Belonging Day 23: On Writing

 

Write

I’m tired of writing so I guess it’s time to write about it.

In case you haven’t noticed, I’ve posted something on my blog for 23 days in a row! There is a movement among bloggers to push themselves to write daily during the month of October, called #write31days. Several thousand people join simply for the challenge, to become better writers, to gain readership for other personal reasons.

The #write31days movement appealed to me this year because I needed to figure out my relationship to writing on my blog. Lately I had been afraid of posting. Afraid that if I didn’t have a really well written piece, I shouldn’t post. I’d wanted to write something meaningful every time I posted, which meant I’d work on it for days.
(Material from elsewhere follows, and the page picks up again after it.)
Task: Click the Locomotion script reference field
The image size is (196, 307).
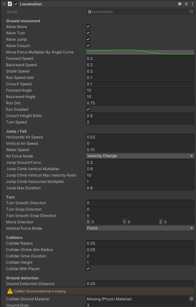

Often I still would not be happy with the results or even post it.

Pure first-born, unadulterated Type-A perfectionism at work. So I clammed up and stopped writing much at all because I was frustrated at the quality of the content. It’s hard to get more proficient at something when you don’t do it; so it ended up being a perpetual cycle of frustration and under-productivity.

And speaking of that, I also loathed the idea of productivity as the main purpose of the blog: “I hope a lot of people read this…or, “What if no one likes it or comments?” The game of trying to drive traffic to my blog was, and continues to be, a life sucker for me. Writers with barely a platform (like myself with my 400 and something like or 2300 and something monthly page views) constantly question their right to exist in the writing world, hanging on to every page like and re-tweet like it’s a gift on Christmas morning. The problem with that is my joy in writing is dependent on how much hoop-la a piece has, not on the mission behind the work or my own estimation of it’s quality.

So it’s come to this. I don’t want perfectionism or making a social media splash to be the main forces in my writing. I feel compelled to do it and at the same time, don’t always enjoy it. And neither can I stop; I tried quitting my blog several times.

So what brings me joy in writing? I like to start conversations that people are not comfortable starting. I like to share spiritual inspiration from every day life and have others do the same in return. I want to come alongside women, not as a teacher per se, but as a co-journeyer in making sense of life. I want to make observations about chaotic, unhealthy, sinful or miserable states and exhort myself and others out of it. I am hopeful that a little community is forming around this blog, one where people can be authentic, safe, encouraged and even…maybe sometimes they laugh a little.

Writing has come unexpectedly into my life, first a faint whisper and now a full-voiced master, demanding that the mental observations of life are put on a page. I haven’t known what to do with this master, how to serve it well but not let it make me a slave.

I know more than I used to about why I am writing and what brings me joy. I don’t have it all figured out, but I’m finding writing, like so many other things of worth, is something that you can commit to for good. There will be times where the relationship ebbs and flows, waxes and wanes, and if you stick with it, your attachment to it becomes deeper all the time.

I’d love to hear what brings you here and what would be most meaningful as I pray about what the next phase of this blog and my writing should be. And just know, I am really, really thankful to have you and others read my writing—it makes me feel like I belong as a writer…even when I post ramblings like this.